Los ojos verdes brillaron con más intensidad al mirar a Aitor.
—Ahora, mírala bien. Este es el precio de tu terquedad.
El Errante llevó dos dedos huesudos a lo que alguna vez fueron sus labios y dejó escapar un silbido agudo, vibrante, que se extendió como un eco por todo el campo de batalla.
De inmediato, el estruendo de los combates se detuvo. Erick, jadeando y cubierto de sudor y polvo, apenas pudo creerlo cuando las espadas oxidadas de los esqueletos se bajaron al unísono. Emma, con la respiración entrecortada, miró alrededor mientras los muertos, obedientes, retrocedían en formación perfecta. Como una marea silenciosa, se disolvieron en la penumbra del bosque, dejando tras de sí un silencio sepulcral.
El Errante, sin prisa, se agachó para recoger el libro caído a los pies de Beth. Sus dedos huesudos lo levantaron con un cuidado casi reverente, como quien recupera un tesoro perdido.
Aitor, clavado al suelo por la opresión invisible, luchaba inútilmente por liberarse. Su garganta se desgarró en un grito:
—¡No… no te lo lleves!
El Errante lo miró por última vez. Su calavera, bañada por el resplandor verde de sus ojos, parecía disfrutar del dolor en el rostro del muchacho.
—Este capítulo termina aquí, Aitor —murmuró, con una voz suave y cruel—. El libro vuelve a mí, y tu derrota será la semilla de lo que viene.
Se giró, y con Beth aún inconsciente a sus pies, dio un paso hacia el límite del claro. La espesura del bosque lo recibió como si lo hubiera estado esperando desde siempre. El aire se oscureció alrededor suyo, tragándose su figura lentamente, hasta que lo único que quedó fue el eco de su risa apagándose entre los árboles.
Y luego, nada.
El peso invisible que aplastaba a Aitor desapareció de pronto, como si nunca hubiera existido. Sus pulmones se llenaron de aire de golpe y, entre jadeos, se incorporó tambaleante. Apenas logró ponerse en pie, corrió hacia Beth, que yacía en el suelo con los ojos aún teñidos de negro.
—¡Beth! —su voz se quebró al caer de rodillas junto a ella—. ¡Despierta, por favor! ¡Respóndeme!

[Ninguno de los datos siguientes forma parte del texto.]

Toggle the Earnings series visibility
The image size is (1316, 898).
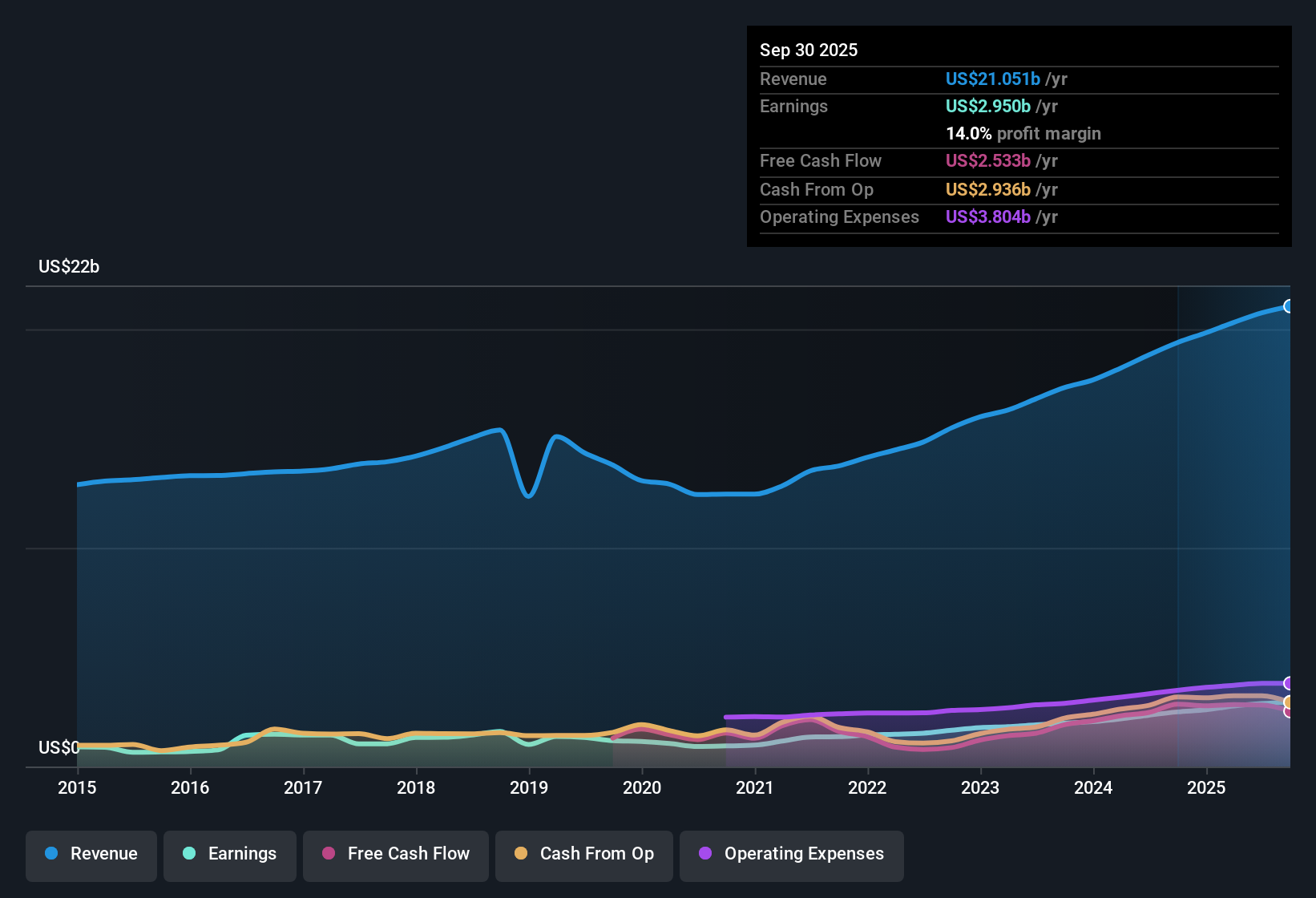(230, 854)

Con manos temblorosas, la tomó por los hombros, sacudiéndola suavemente, como si el simple contacto bastara para arrancarla de aquel estado. Pero nada ocurrió. Su pecho no se movía, su piel estaba fría, y aquellos ojos ennegrecidos miraban al vacío, sin vida.
Aitor sintió un vacío abrirse dentro de él, una grieta tan honda que el aire se volvió irrespirable.

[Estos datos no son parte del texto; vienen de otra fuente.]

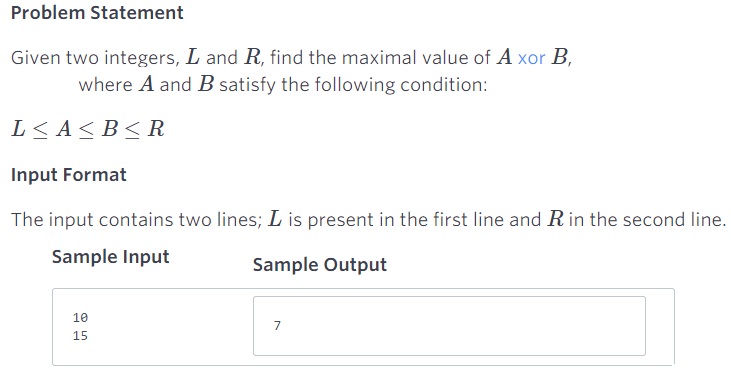Image resolution: width=731 pixels, height=372 pixels.
Task: Click the text 'in the second line'
Action: tap(647, 220)
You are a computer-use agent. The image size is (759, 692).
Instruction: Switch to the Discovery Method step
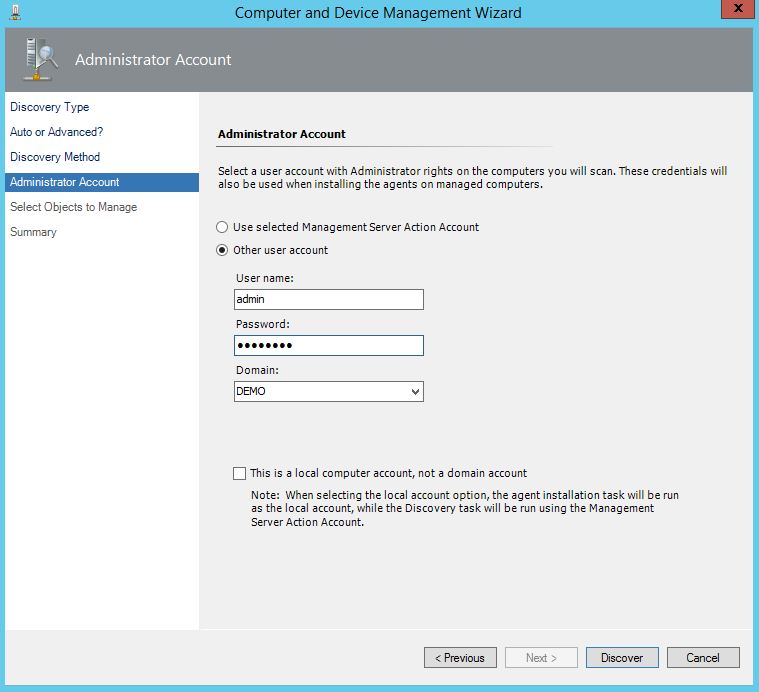coord(55,157)
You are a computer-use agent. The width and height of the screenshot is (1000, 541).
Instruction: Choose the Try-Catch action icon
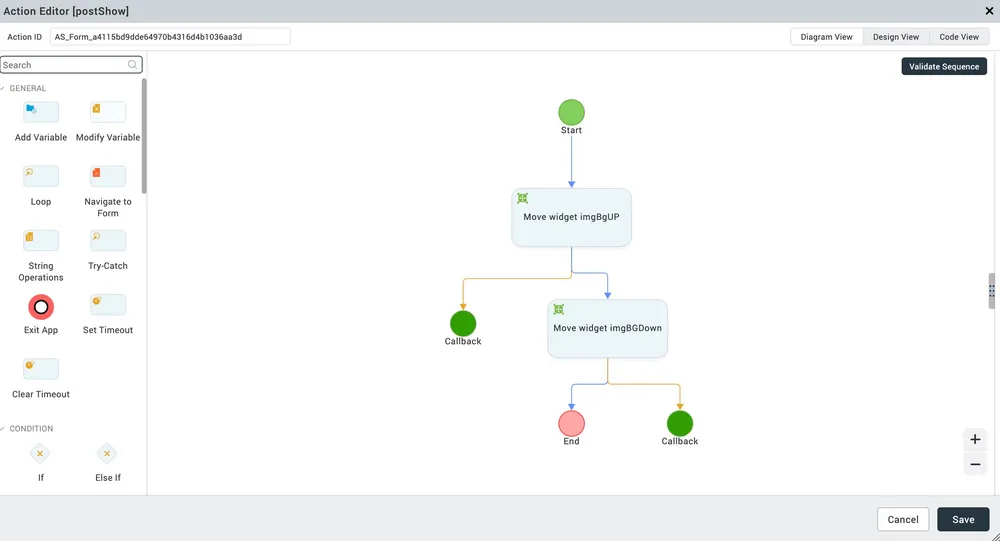coord(108,241)
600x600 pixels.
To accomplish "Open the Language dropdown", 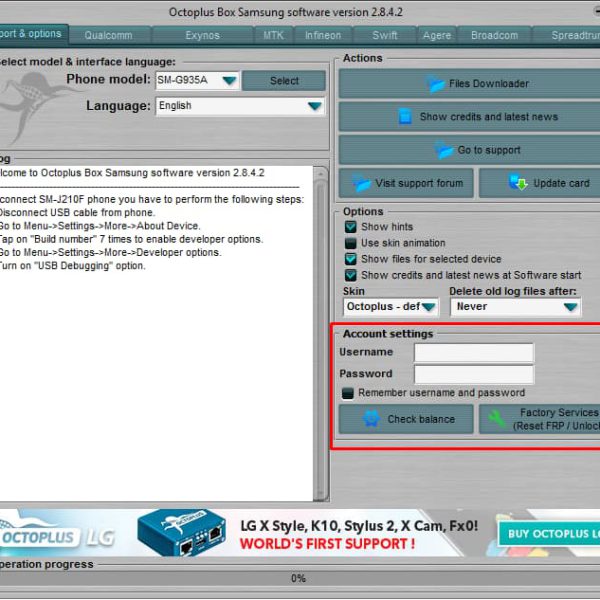I will [x=315, y=106].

—No… no puede ser… —susurró, apretando su frente contra la de ella mientras las lágrimas comenzaban a empañar su visión.
Unos pasos apresurados rompieron el silencio. Erick y Emma irrumpieron en el claro, jadeando, aún con las armas listas. Pero al ver la escena, ambos se detuvieron de golpe.
—Dios… —murmuró Erick, bajando lentamente la espada.

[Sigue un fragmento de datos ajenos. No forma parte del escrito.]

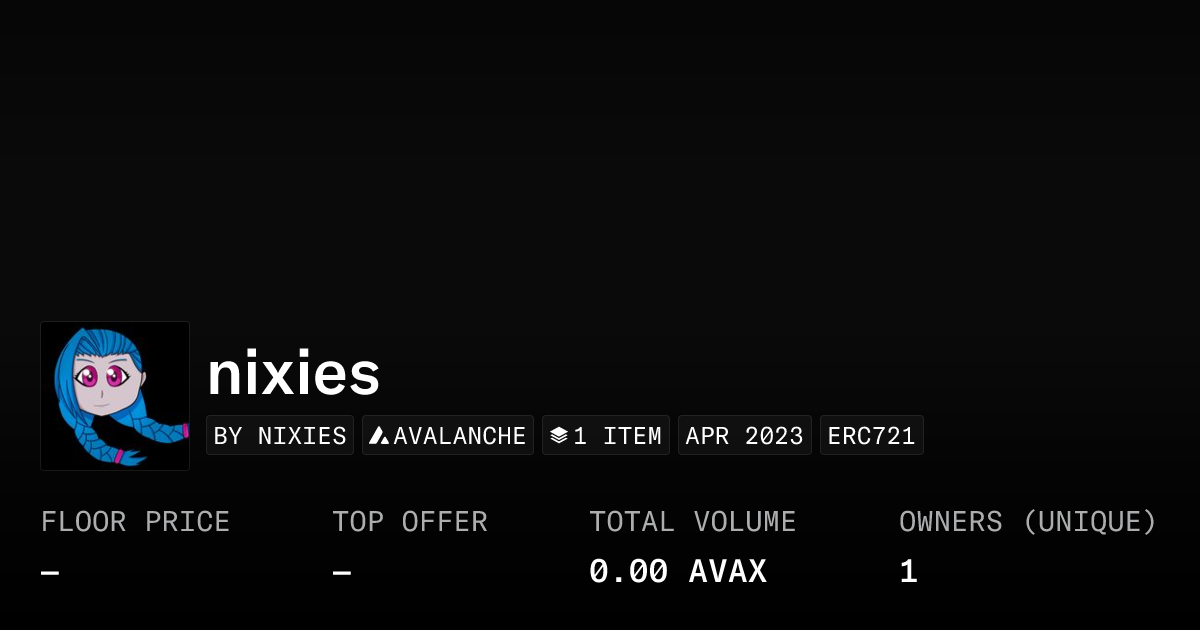The height and width of the screenshot is (630, 1200).
Task: Click the 1 ITEM count text
Action: (617, 436)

Emma llevó una mano a la boca, incapaz de pronunciar palabra. La visión de Aitor, arrodillado, abrazando el cuerpo sin vida de Beth, les cayó encima como un balde de plomo.
El bosque se quedó en silencio, solo interrumpido por el sollozo ahogado de Aitor. La batalla había terminado, sí… pero no había victoria. Solo quedaba una sensación de pérdida, de vacío imposible de llenar.